---------- Available data ----------

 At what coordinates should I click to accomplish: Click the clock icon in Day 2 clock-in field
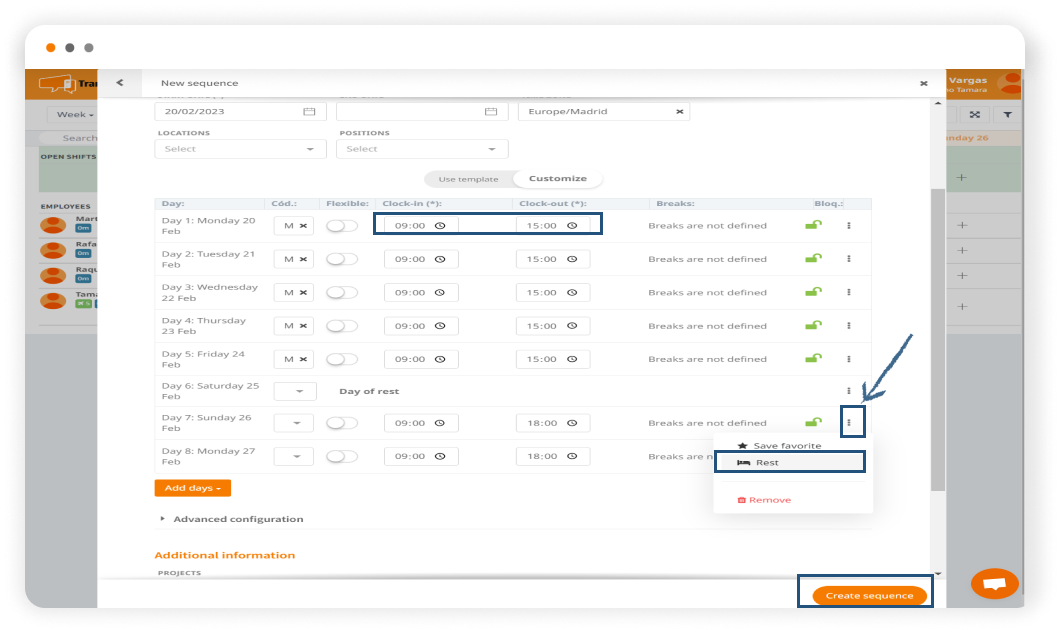coord(439,259)
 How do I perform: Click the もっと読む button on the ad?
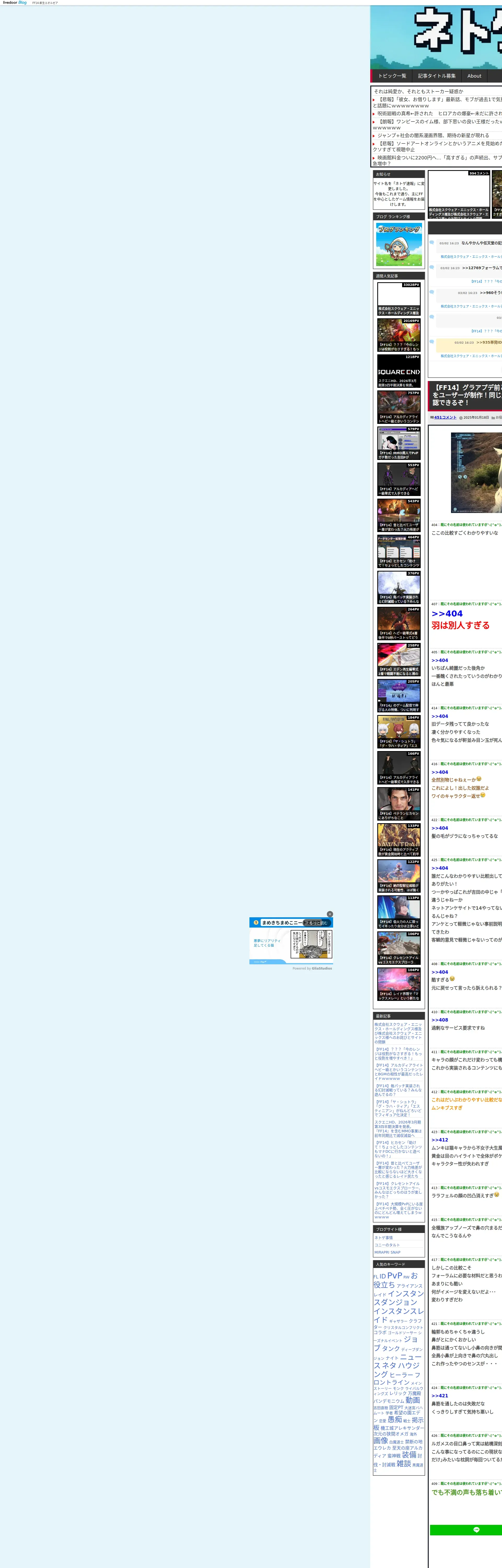click(x=317, y=923)
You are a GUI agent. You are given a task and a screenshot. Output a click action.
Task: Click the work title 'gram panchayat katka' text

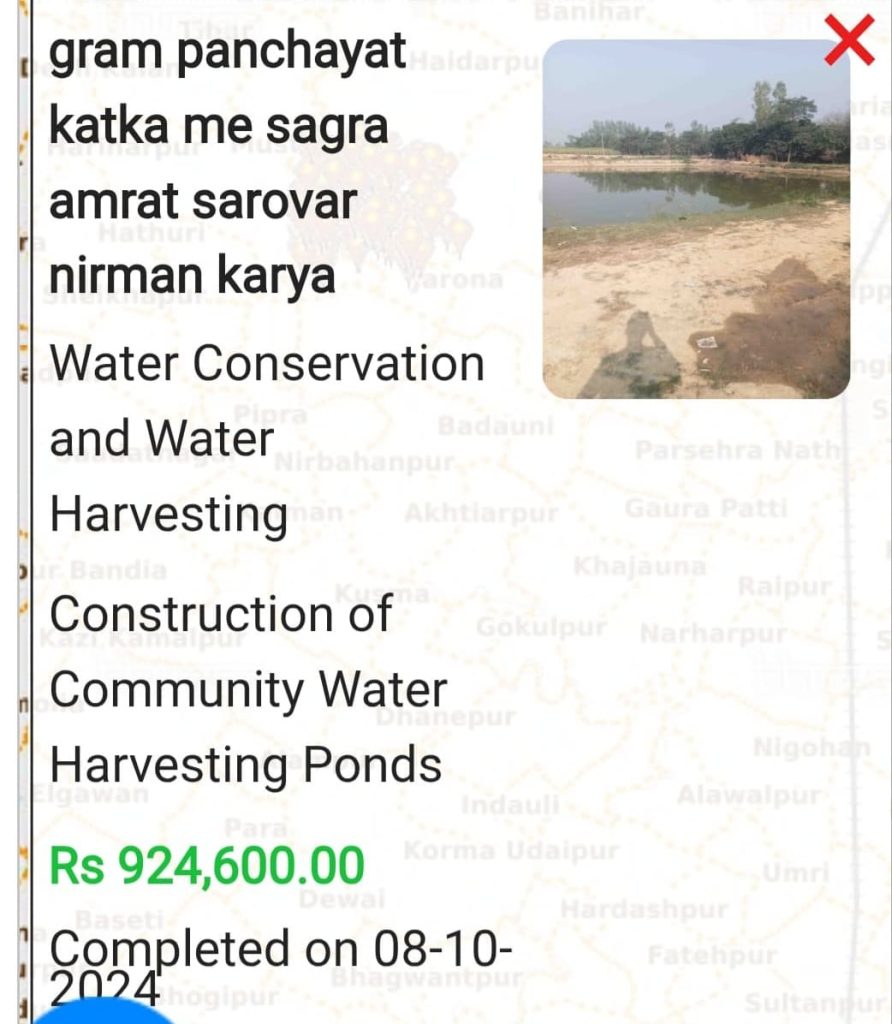(228, 53)
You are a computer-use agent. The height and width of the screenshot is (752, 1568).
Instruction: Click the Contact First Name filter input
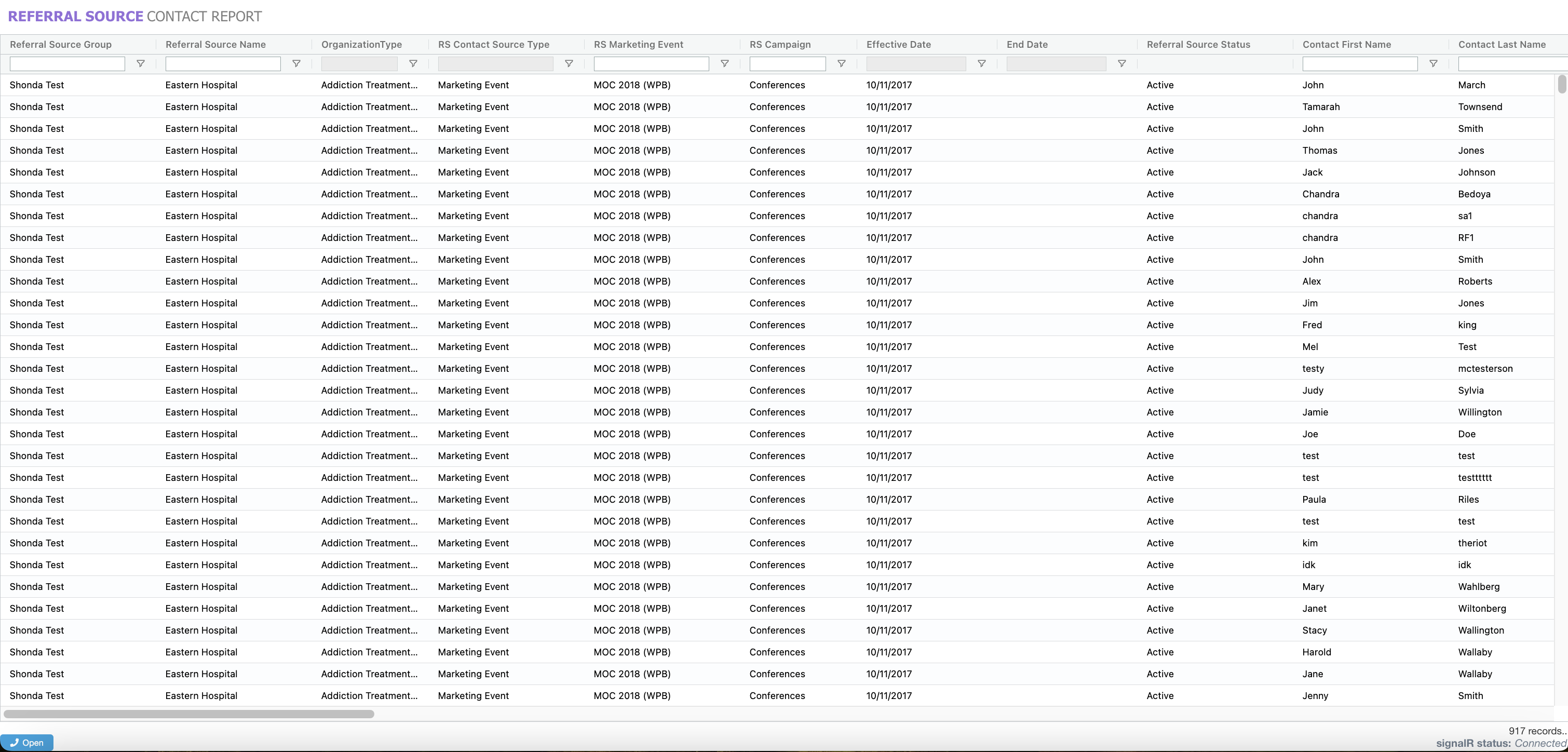point(1360,64)
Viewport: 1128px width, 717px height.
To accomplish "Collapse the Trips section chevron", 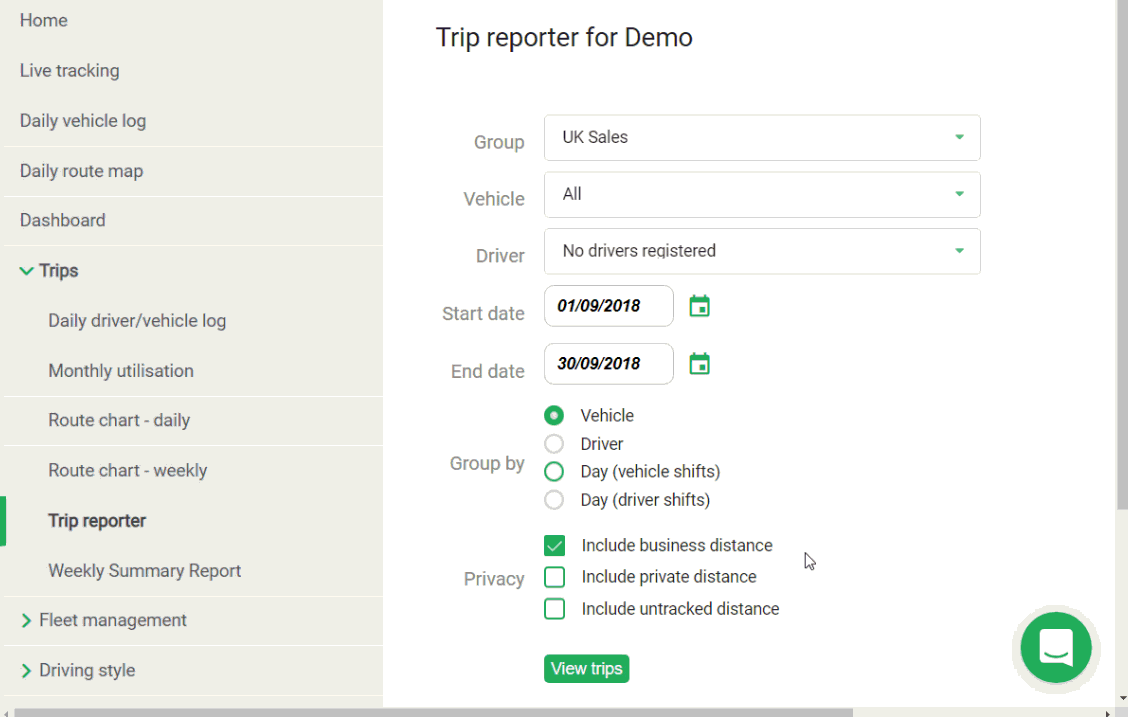I will (27, 271).
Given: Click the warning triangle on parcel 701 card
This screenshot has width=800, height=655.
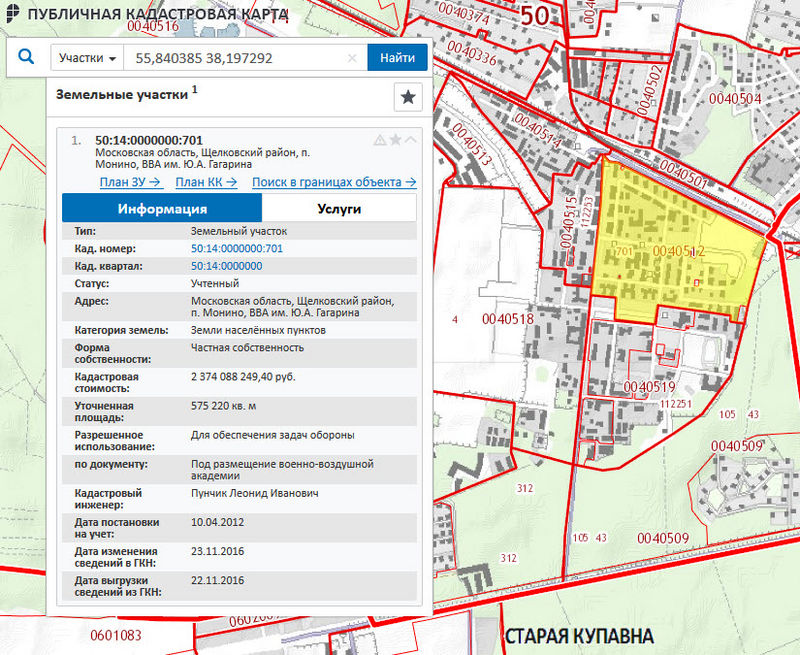Looking at the screenshot, I should 381,139.
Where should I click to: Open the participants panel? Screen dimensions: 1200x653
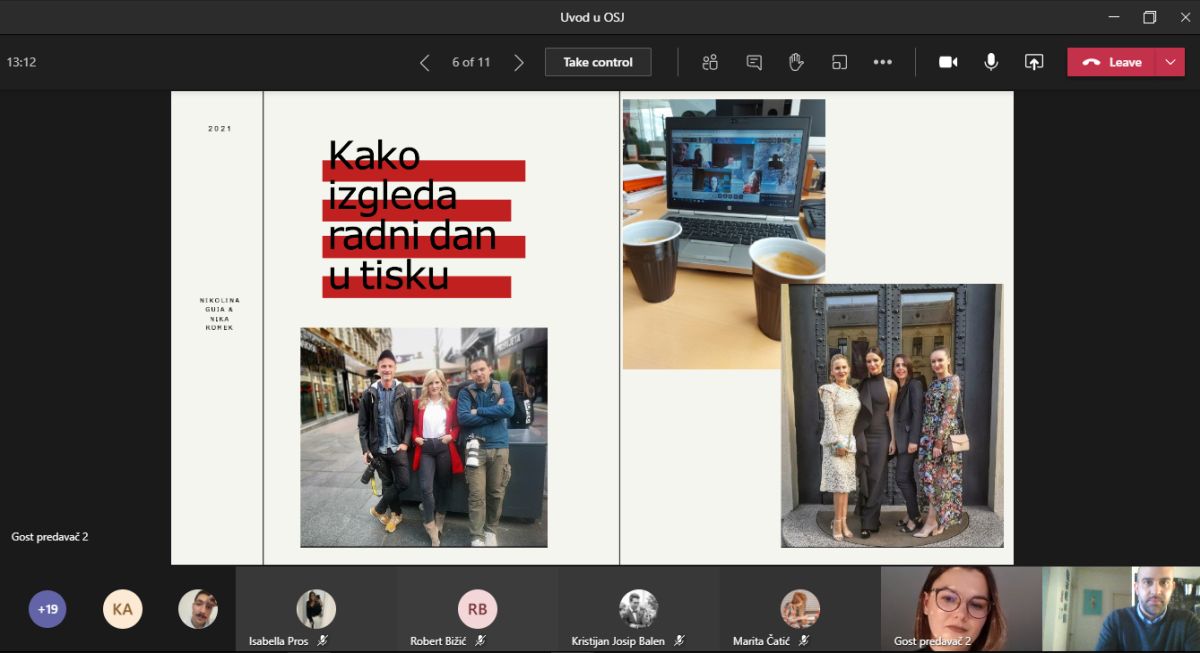click(710, 62)
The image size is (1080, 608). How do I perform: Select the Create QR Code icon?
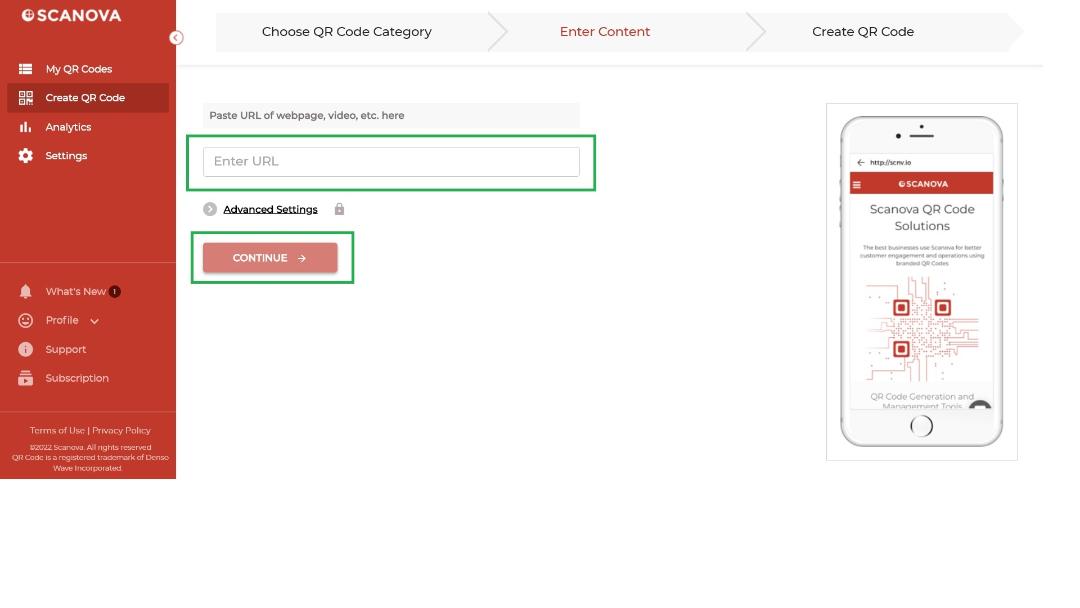click(x=25, y=98)
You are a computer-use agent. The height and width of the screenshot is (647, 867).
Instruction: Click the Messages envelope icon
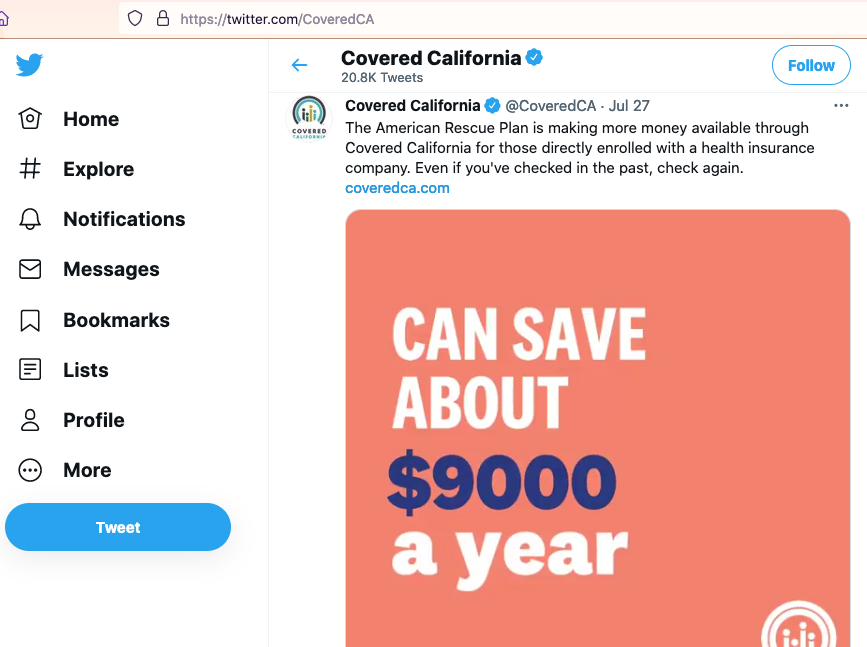pos(30,269)
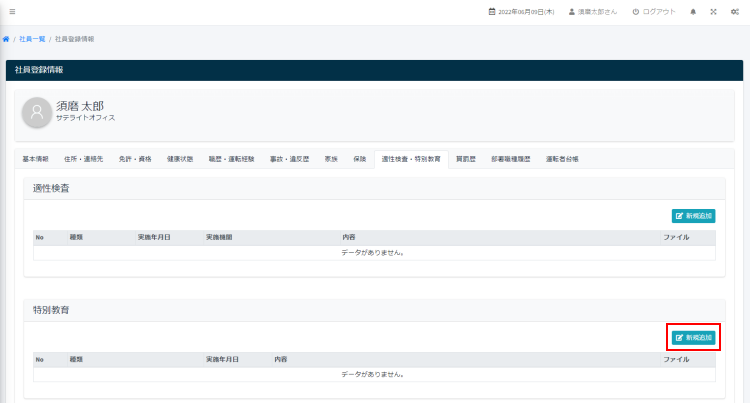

----------

**What to work on**: Write out the data above exactly, starting at the beginning and ending with the line containing "click(x=317, y=923)", both included, and omit the pictures.

**Result for this task**:
 At what coordinates should I click to accomplish: Click the clock icon in Day 2 clock-in field
coord(439,259)
 How do I perform: Click the もっと読む button on the ad?
click(x=317, y=923)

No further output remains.